§ **EXERCISE INSTRUCTIONS**
Find the line with "The height and width of the screenshot is (488, 680)." in the entries below, then reproduce it and every line after it down to and including the line with "Given: Click the Run panel label", exactly.

§ **MATERIAL PROVIDED**

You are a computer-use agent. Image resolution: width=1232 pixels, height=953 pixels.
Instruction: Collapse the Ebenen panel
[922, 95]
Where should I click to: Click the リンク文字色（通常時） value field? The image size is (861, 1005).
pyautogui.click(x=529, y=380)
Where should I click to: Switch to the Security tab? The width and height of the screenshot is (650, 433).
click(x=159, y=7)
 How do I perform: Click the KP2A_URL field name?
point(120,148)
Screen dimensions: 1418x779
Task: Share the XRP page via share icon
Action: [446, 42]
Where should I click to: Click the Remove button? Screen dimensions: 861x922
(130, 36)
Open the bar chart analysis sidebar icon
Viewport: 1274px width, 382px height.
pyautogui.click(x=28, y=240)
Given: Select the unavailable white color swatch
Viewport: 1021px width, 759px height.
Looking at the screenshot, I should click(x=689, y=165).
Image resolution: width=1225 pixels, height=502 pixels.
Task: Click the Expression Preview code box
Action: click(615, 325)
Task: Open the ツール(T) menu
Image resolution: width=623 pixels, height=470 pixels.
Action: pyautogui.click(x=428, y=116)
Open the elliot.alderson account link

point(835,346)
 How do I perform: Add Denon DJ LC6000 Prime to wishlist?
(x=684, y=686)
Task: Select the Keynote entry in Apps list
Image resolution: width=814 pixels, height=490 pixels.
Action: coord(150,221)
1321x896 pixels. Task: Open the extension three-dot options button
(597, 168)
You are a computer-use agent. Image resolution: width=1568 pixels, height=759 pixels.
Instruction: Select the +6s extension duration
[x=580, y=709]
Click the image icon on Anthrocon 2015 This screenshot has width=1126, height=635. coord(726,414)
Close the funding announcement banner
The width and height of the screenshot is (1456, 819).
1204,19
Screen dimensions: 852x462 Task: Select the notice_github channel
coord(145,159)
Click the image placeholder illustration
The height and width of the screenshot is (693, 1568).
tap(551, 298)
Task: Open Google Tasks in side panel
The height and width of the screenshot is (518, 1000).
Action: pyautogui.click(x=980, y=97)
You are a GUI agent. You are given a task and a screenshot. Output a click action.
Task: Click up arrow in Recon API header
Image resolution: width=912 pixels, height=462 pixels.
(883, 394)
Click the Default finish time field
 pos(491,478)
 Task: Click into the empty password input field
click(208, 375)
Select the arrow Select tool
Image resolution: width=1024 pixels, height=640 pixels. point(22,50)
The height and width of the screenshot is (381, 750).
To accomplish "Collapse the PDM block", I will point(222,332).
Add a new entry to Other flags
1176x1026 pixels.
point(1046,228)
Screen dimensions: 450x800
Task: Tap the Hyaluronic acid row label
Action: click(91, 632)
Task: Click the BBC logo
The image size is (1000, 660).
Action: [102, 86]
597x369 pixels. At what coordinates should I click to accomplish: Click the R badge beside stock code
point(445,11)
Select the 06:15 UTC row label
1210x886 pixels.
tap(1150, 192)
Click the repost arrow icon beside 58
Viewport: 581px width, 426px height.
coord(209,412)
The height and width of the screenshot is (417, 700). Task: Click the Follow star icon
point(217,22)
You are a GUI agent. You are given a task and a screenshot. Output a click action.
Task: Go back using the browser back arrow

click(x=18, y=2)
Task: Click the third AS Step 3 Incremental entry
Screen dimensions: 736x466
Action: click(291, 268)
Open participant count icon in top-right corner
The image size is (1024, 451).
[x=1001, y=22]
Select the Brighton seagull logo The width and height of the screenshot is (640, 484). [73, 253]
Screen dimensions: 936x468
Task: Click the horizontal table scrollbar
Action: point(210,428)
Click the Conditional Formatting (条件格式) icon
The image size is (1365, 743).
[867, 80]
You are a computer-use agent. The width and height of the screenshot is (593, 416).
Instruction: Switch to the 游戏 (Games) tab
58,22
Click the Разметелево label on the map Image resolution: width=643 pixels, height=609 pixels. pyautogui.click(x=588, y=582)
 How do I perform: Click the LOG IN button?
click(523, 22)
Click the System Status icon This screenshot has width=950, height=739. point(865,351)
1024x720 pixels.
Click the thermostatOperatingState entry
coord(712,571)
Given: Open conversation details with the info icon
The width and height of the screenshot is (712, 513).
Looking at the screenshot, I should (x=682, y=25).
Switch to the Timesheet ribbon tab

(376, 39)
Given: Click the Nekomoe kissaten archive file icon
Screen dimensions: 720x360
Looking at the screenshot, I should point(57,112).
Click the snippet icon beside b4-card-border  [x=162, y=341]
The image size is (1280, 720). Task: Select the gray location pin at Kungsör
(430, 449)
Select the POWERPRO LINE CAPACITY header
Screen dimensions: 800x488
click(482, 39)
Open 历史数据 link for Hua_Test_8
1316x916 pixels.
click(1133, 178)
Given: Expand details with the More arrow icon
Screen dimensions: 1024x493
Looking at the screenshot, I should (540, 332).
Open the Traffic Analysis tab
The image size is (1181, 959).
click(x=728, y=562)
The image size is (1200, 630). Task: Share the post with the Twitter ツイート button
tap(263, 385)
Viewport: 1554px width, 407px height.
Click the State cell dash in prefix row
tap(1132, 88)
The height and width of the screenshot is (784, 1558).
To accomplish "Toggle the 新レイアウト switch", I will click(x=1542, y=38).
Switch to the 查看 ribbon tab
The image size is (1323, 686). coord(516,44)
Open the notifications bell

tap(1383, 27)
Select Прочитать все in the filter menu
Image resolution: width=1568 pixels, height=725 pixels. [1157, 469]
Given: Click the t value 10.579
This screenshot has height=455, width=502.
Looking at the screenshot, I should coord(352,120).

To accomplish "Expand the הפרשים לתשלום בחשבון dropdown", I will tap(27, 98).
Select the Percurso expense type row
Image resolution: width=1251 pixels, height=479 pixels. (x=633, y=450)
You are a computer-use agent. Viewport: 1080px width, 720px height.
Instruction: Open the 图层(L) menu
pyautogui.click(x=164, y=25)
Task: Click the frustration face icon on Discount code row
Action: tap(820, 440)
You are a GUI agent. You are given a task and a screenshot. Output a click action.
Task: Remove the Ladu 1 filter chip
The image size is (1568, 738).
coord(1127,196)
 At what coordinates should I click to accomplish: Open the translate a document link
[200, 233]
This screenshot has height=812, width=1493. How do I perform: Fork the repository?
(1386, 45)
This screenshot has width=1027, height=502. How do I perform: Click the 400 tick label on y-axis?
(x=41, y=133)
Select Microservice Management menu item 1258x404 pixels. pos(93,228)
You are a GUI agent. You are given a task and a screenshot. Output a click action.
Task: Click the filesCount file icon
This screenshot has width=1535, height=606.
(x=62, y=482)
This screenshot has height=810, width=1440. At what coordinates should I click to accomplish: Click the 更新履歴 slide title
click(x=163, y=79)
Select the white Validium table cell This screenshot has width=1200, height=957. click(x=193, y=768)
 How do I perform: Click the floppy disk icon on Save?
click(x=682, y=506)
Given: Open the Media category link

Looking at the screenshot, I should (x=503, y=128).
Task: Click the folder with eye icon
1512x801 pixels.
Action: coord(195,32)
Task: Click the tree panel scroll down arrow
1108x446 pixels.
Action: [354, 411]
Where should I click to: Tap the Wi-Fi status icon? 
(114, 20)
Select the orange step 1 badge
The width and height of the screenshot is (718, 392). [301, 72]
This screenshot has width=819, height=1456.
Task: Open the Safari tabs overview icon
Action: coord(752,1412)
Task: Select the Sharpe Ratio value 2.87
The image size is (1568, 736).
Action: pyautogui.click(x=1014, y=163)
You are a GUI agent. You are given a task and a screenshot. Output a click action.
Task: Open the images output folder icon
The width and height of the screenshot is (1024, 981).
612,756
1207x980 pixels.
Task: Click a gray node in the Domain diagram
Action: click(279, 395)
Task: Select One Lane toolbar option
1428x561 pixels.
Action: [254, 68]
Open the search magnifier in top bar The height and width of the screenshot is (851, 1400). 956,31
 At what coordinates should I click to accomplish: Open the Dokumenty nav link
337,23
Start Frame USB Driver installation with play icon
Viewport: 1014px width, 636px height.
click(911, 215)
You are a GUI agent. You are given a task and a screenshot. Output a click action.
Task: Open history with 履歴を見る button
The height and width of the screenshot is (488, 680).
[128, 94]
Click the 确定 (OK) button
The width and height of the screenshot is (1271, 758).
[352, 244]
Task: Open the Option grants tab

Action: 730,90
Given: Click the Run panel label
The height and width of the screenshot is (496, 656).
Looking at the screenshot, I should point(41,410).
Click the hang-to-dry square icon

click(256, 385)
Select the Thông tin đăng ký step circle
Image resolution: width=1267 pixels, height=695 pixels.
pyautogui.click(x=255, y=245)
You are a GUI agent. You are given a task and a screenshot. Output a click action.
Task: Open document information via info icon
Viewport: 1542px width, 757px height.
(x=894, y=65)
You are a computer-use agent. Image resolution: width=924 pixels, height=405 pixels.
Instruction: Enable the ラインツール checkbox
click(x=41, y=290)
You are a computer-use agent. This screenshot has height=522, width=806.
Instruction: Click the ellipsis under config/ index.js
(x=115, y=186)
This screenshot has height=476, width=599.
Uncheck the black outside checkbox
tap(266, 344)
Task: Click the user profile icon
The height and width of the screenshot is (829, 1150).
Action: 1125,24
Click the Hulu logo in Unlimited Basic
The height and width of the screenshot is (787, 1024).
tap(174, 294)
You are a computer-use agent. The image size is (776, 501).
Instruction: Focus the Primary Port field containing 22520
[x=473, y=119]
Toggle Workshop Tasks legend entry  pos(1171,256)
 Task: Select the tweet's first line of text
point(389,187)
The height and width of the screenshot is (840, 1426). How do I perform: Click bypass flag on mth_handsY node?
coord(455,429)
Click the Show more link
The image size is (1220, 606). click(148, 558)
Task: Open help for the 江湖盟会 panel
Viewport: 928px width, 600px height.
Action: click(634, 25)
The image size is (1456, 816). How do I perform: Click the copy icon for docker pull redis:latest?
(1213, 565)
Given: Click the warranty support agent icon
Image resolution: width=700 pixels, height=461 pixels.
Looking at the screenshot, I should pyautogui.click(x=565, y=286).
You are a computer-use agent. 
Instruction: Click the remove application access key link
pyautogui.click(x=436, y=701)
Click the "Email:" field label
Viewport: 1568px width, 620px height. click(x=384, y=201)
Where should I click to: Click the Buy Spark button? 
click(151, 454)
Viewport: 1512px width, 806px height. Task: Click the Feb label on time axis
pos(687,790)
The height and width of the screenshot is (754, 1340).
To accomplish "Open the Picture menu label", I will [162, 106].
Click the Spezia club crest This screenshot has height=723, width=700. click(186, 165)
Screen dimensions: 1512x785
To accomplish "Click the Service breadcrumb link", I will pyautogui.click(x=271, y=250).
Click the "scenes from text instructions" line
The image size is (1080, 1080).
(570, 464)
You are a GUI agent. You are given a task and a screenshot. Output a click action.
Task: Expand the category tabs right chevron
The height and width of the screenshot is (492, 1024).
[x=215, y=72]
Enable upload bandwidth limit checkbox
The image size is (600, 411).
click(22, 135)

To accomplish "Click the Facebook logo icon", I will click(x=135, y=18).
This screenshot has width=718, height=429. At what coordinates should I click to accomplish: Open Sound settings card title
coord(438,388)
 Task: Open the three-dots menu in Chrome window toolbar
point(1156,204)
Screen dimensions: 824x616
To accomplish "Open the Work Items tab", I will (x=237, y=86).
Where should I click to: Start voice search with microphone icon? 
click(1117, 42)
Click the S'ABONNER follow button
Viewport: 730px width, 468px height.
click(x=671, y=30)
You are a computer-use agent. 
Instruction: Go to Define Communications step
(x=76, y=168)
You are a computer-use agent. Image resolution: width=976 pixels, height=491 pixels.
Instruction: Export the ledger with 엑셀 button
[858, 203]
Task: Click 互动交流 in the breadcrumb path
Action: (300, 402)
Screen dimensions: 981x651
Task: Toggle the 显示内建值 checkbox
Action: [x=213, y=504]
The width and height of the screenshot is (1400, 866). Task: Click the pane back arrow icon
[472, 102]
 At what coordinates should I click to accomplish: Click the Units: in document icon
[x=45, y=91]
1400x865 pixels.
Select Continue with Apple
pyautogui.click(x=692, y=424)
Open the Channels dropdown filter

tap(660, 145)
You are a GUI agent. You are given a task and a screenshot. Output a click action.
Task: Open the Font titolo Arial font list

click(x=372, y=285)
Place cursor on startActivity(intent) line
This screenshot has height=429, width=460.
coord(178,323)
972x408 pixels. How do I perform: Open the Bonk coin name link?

§ **RESULT FOR THIS TASK**
The height and width of the screenshot is (488, 680).
[128, 94]
Click the 确定 (OK) button
The width and height of the screenshot is (1271, 758).
[352, 244]
Task: Open the Option grants tab

Action: 730,90
Given: Click the Run panel label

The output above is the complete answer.